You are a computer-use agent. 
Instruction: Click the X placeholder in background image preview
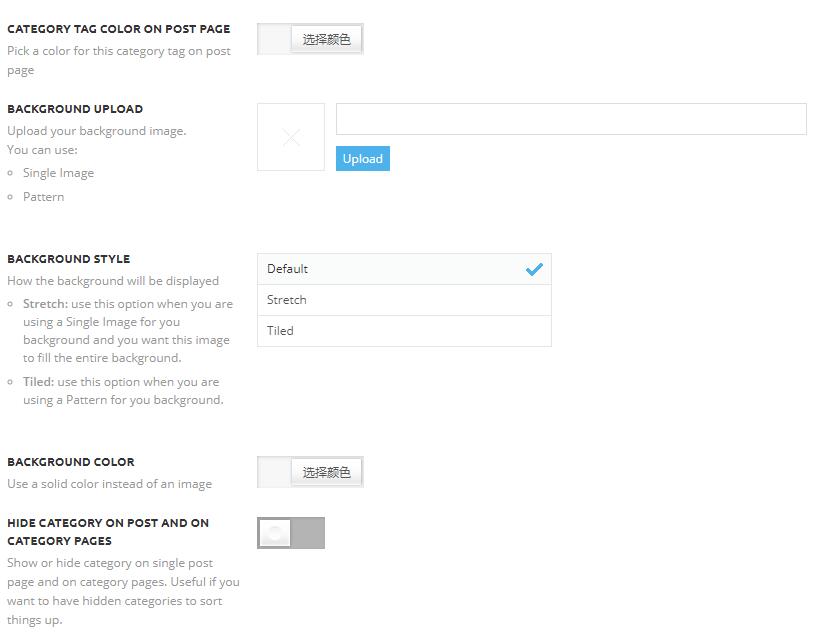(291, 137)
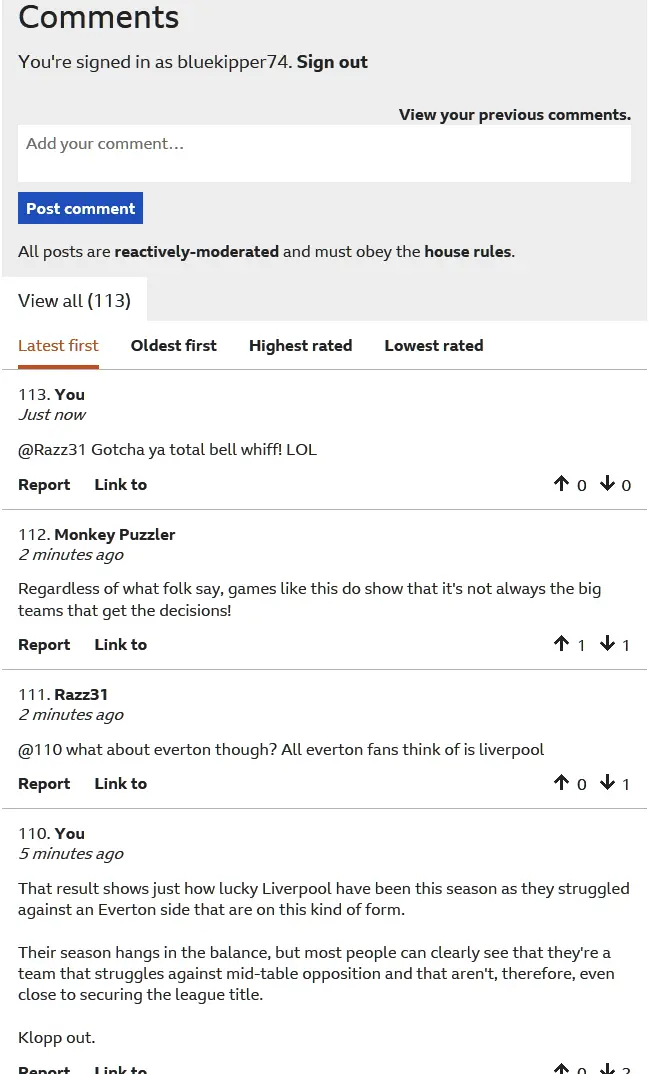Type in the Add your comment box
Image resolution: width=656 pixels, height=1074 pixels.
(324, 153)
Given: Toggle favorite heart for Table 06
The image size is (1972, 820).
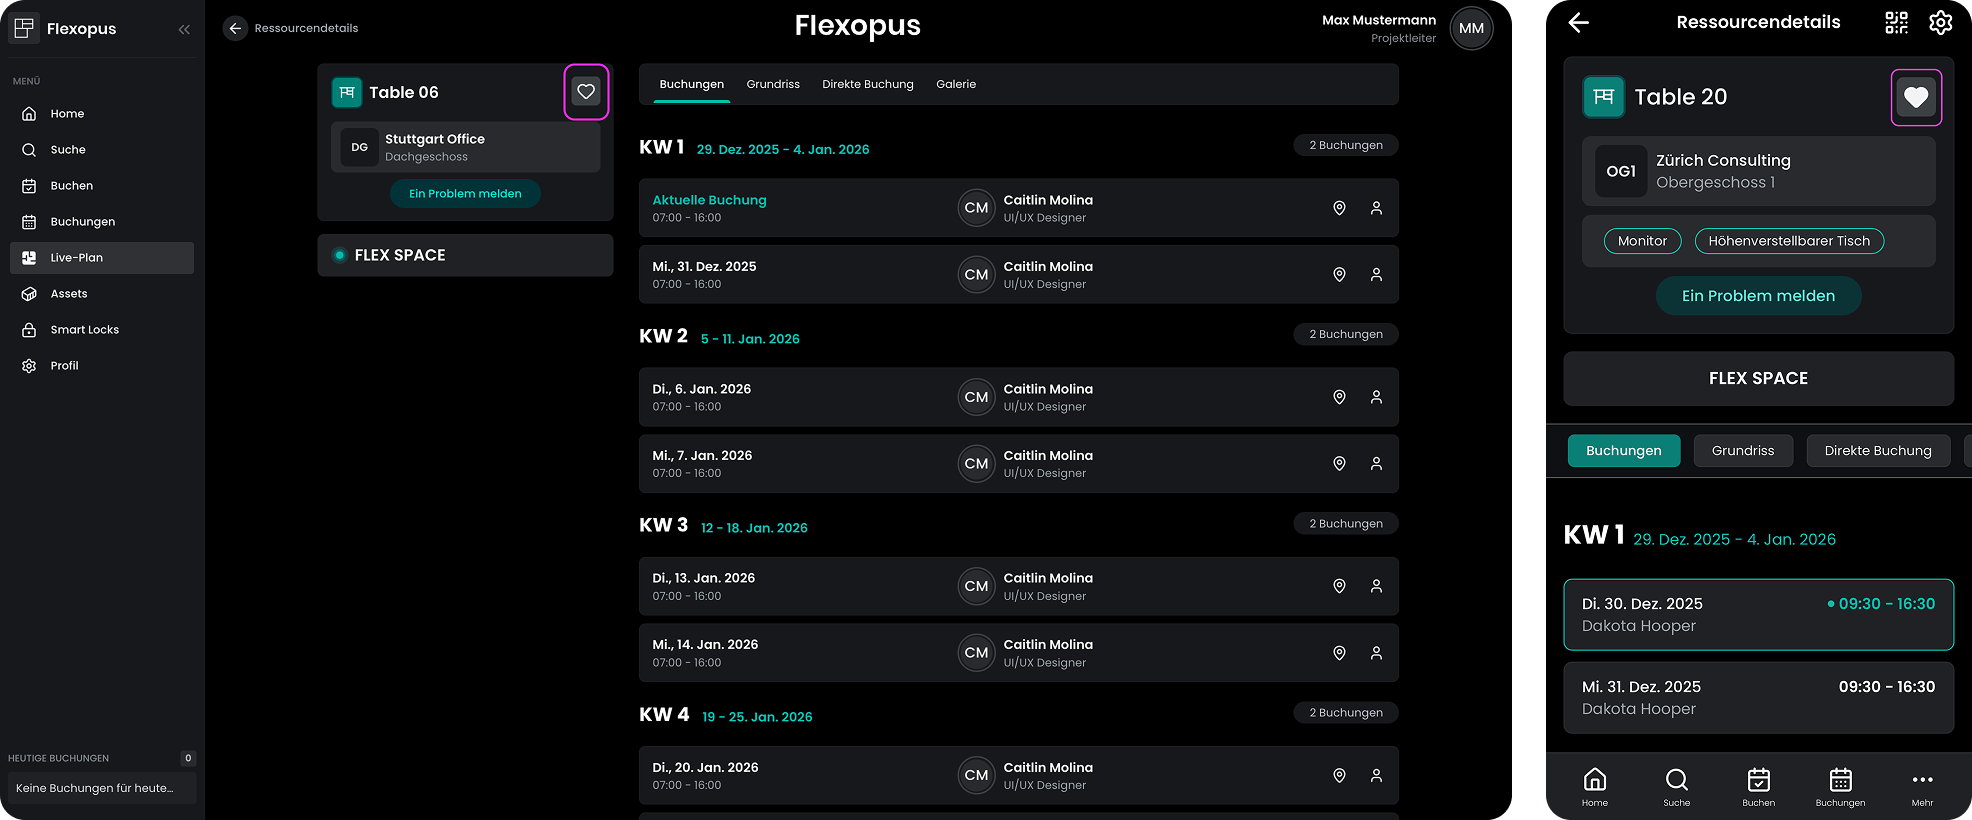Looking at the screenshot, I should coord(586,92).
^^^^
- _The problem_: Set down word for word, from the line that contains "Given: Toggle favorite heart for Table 06" to the end of the listing above, every line and no picture.

- _Solved problem_:
Given: Toggle favorite heart for Table 06
The image size is (1972, 820).
Looking at the screenshot, I should coord(586,92).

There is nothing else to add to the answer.